In the wake of fresh scandals in Philadelphia, critics have asserted the system is still broken and that the Dallas Charter needs to be beefed up. Some experts have suggested that the mandated annual audit needs additional scrutiny, possibly by opening up personnel files to confirm that transferred priests, teachers and others have actually received the safe-environment training, etc.

Part of the difficulty is that the Church is learning to do this. It takes time to know what to do. It has been a time of learning, and that is because no one has done it before at this level. It’s a family. And if you want to see the worst place where this kind of abuse happens, it’s in families.

It’s not realistic to expect perfection. We can have a very good program with good people and mistakes will still be made. When that happens, it’s important not to jump to the conclusion that the Dallas Charter doesn’t work.

The child-protection officer needs to keep the bishop and other people in the loop. The bishop is the final authority, and it’s up to him to make sure that everyone is working together and it doesn’t just become routine.

The required audit is very important. If a bishop follows the requirements of the charter, he will conduct a regular review of new reports and diocesan procedures. That is what the audit does for us. It gives confidence that you did all you could do.

I am satisfied with the audit process. Regarding the suggestion of additional scrutiny and checking up on people, I would hate for this to lead to an atmosphere of suspicion of everyone involved.

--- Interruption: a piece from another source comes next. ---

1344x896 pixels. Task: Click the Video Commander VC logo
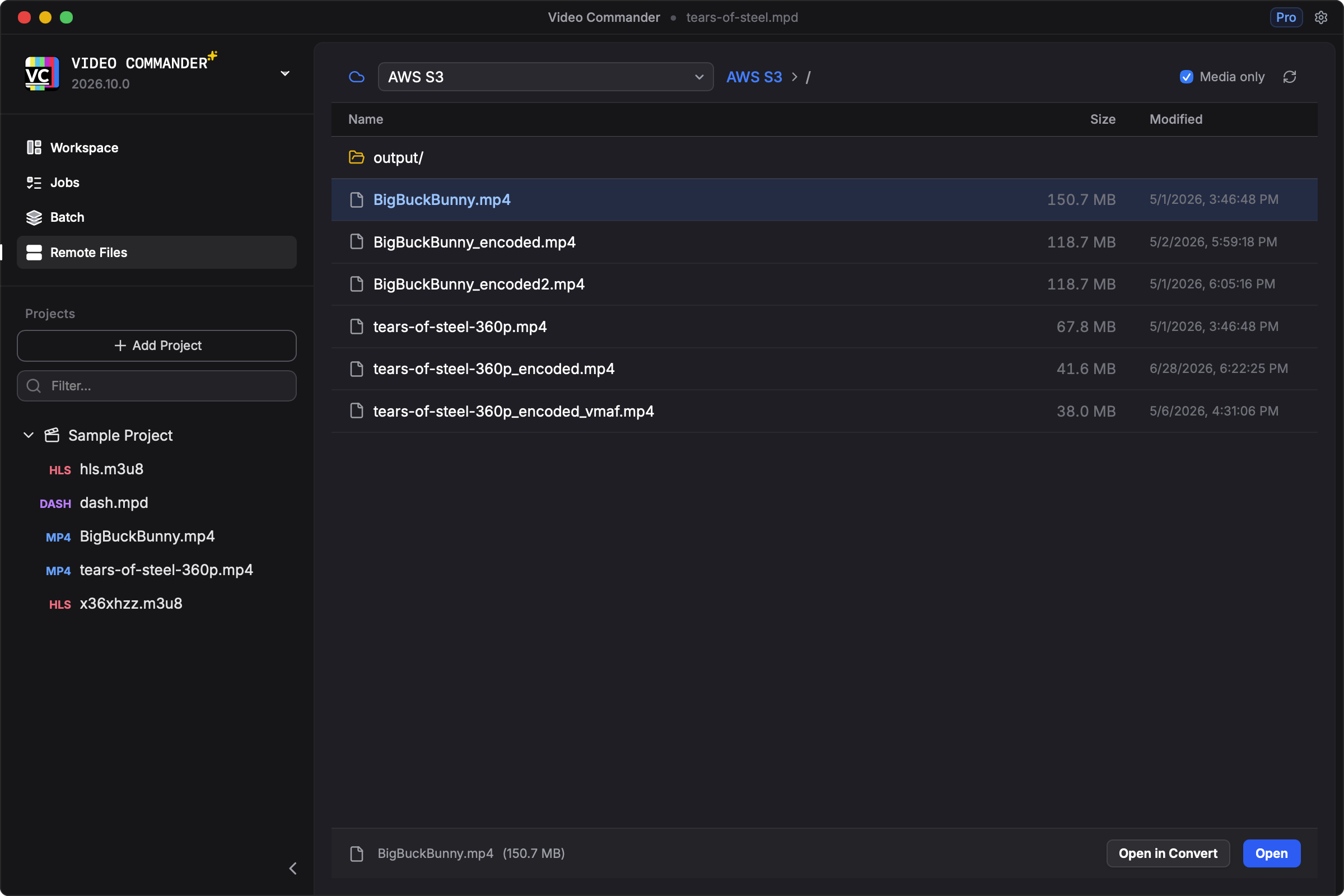click(41, 73)
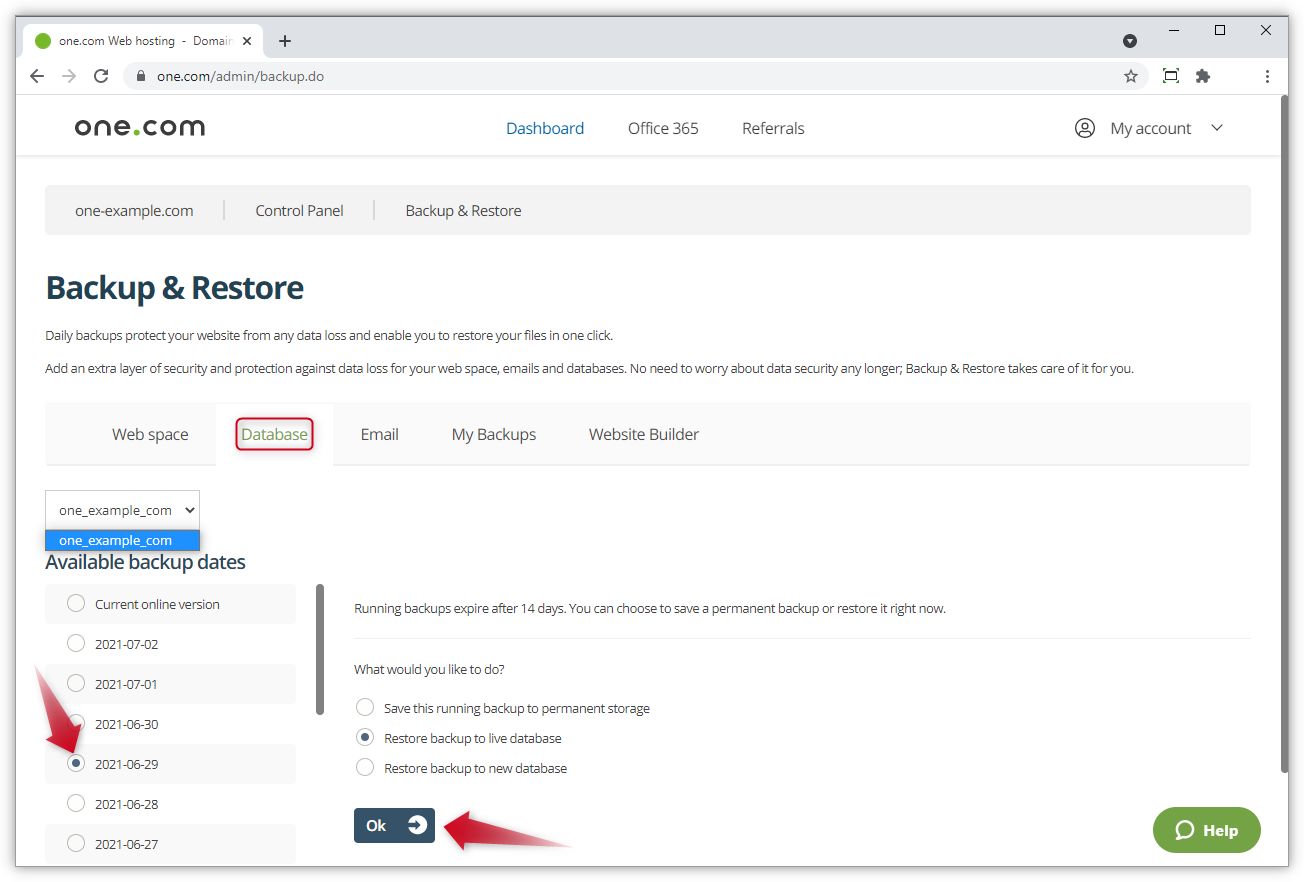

At this meeting, the bishops formally incorporated Vatican norms that make the possession of child pornography an actionable offense. There is still debate about how to approach boundary violations, which became a concern after experts learned that sexual predators “groom” prospective victims with affectionate behavior.

It is important that child pornography be included in the norms. Child pornography is a sign of abuse, and it’s important that it be taken seriously.

Boundary violations are a worrisome sign. There are degrees of boundary violations. If there is a pattern, we take it to our team. I have no objection to having boundary violations going to the lay review board.

There are potential dangers with expanding the scope [of actionable offenses]. If any changes are made, the guidelines should be written very clearly so that the bishops and others know what their responsibilities are.

Would you summarize your personal guidelines for handling accusations against priests?

I trust the response team and the child-protection officer — these non-clerical “outside” advisers can give me objective advice; I have determined that they are trustworthy.

The child-protection advisor knows his task: to protect me and my senior staff from clericalism in our judgments. I have never acted contrary to the advice of my response team, and I never will.

I come from a consultative background drawn from the Capuchin tradition. I brought that to my perspective of how things should be run by me as a bishop.

Joan Frawley Desmond writes from Chevy Chase, Maryland.